— PROVIDED DATA —

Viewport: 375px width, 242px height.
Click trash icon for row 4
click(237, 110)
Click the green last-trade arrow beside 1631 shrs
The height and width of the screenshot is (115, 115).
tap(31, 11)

— EXERCISE —
Copy the listing above line for line, without changing a single character.

— ANSWER TO THE EXERCISE —
Viewport: 375px width, 242px height.
Click trash icon for row 4
click(237, 110)
Click the green last-trade arrow beside 1631 shrs
The height and width of the screenshot is (115, 115).
tap(31, 11)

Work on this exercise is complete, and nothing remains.